For me, its not explainable.
Can someone can help me?
The observatory doesn't analyze every (or maybe it does) certificate. If you send out a self-signed or otherwise invalid (different names?) certificate, it will complain.
And "certificate #2" is exactly that: SSL Server Test: www.todaysordersystem.com (Powered by Qualys SSL Labs)
I also see similar results with The Mozilla Observatory
And here are my SSL Labs SSL Server Test
https://www.ssllabs.com/ssltest/analyze.html?d=hp-67.com
Thanks for your fast help.
I redirect my page from 'strato' to netlify by DNS, is it related to that?
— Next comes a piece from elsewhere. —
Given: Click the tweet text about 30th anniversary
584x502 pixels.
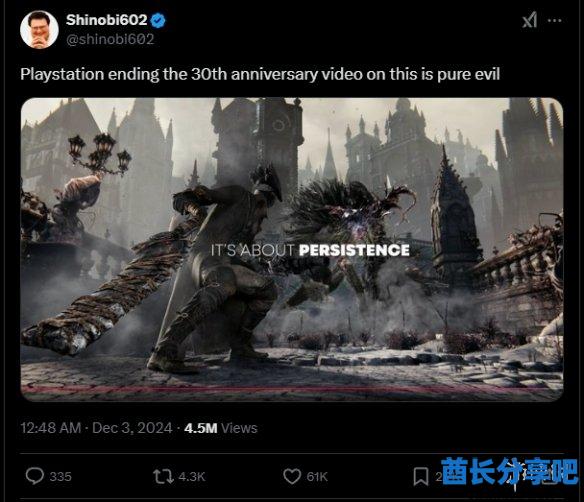Looking at the screenshot, I should click(x=260, y=74).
I have no idea why the website sends two certificates.
Thanks for your fast help.
I redirect my page from 'strato' to netlify by DNS, is it related to that? I have no idea why the website sends two certificates.
When you use a SaaS service to host a website on your domain it's very common to have a certificate for your domain and a certificate for the hoster's domain.
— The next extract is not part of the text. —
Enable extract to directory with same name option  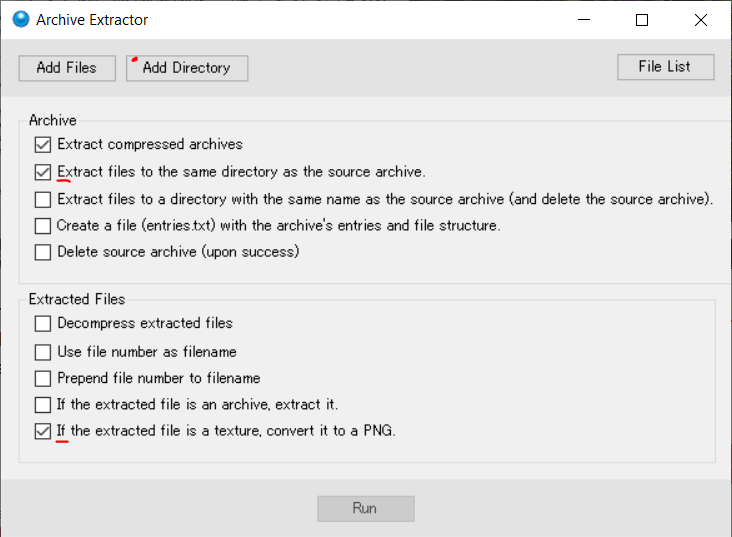tap(43, 200)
Well, I use the firebase database. Do you think this is the reason? Is there any way to solve the problem?
No. It's because you host the website on netlify.
And it's not a problem, it's fine.
Ok, thanks! But there is no way to bypass the message from Observatory? Because the computers of my university do not load the pages because of the error
Mozilla TLS Observatory Certificate Explainer
shows this certsplainer: x509 certificate viewer
for your site.
It doesn't really say WHY the site would use an untrusted or invalid cert.. I really hate applications or sites without verbosity.. With just this info, the Observatory is USELESS.
Thanks for your answer, but any other page says that my page is safe.
Because it is. SSLLabs does mention a certificate issue when no SNI is used (the netlify cert), but webbrowsers and other clients nowadays all use SNI, so your site is fine.
What actual error are they complaining about?
I don't fully understand, but it might be due to the fact the certificate is ECDSA. Seems to me it's a bug in the observatory, as mentioned here: Let's encrypt ECDSA certificate always gives untrusted or invalid certificate error. · Issue #263 · mozilla/http-observatory-website · GitHub
This, I don't get: you have a single P-384 certificate with the right domain name.
The only thing I get from a verbose result is:
{
"id": 127462215,
"analyzer": "symantecDistrust",
"result": {
"reasons": [
"path uses a root not trusted by Mozilla: C=US, O=Internet Security Research Group, CN=ISRG Root X1 (id=188459944)"
],
"isDistrusted": false
},
"success": true
},
However, I don't understand why the message says it's not good, while the isDistrusted result is false, which IS good, right?
What a stupid TLS checker...
Edit: It might be due to the fact the Observatory chokes on the expired DST Root X3 root certificate by the way... Which is also stupid, as most clients can handle this perfectly.. Why not the TLS Observatory? That's just sad..
Made a comment on their Github page on a previously issued issue: Let's encrypt ECDSA certificate always gives untrusted or invalid certificate error. · Issue #263 · mozilla/http-observatory-website · GitHub
So, this is really frustrating, but okay. Then I will wait, hoping they will fix the error. I have no idea what my university does with their PCs, because it works fine on my friends' PCs. Thanks for your help!
I would suggest to just ignore the error. Mozilla might sound trustworthy, but it seems they are letting everybody down in this case. If you look at the SSLLabs result with an "A+", you're good to go.
TL;DR: ignore Mozilla, trust SSLLabs 
(And I don't even own SSLLabs stocks! 
)
@louism.1998 what type of Certificate(s) does your friend use?
As your cert is Certificate #1: EC 256 bits (SHA256withRSA)
and my cert is Certificate #1: EC 384 bits (SHA384withECDSA)
your friend might not be using an EC certificate.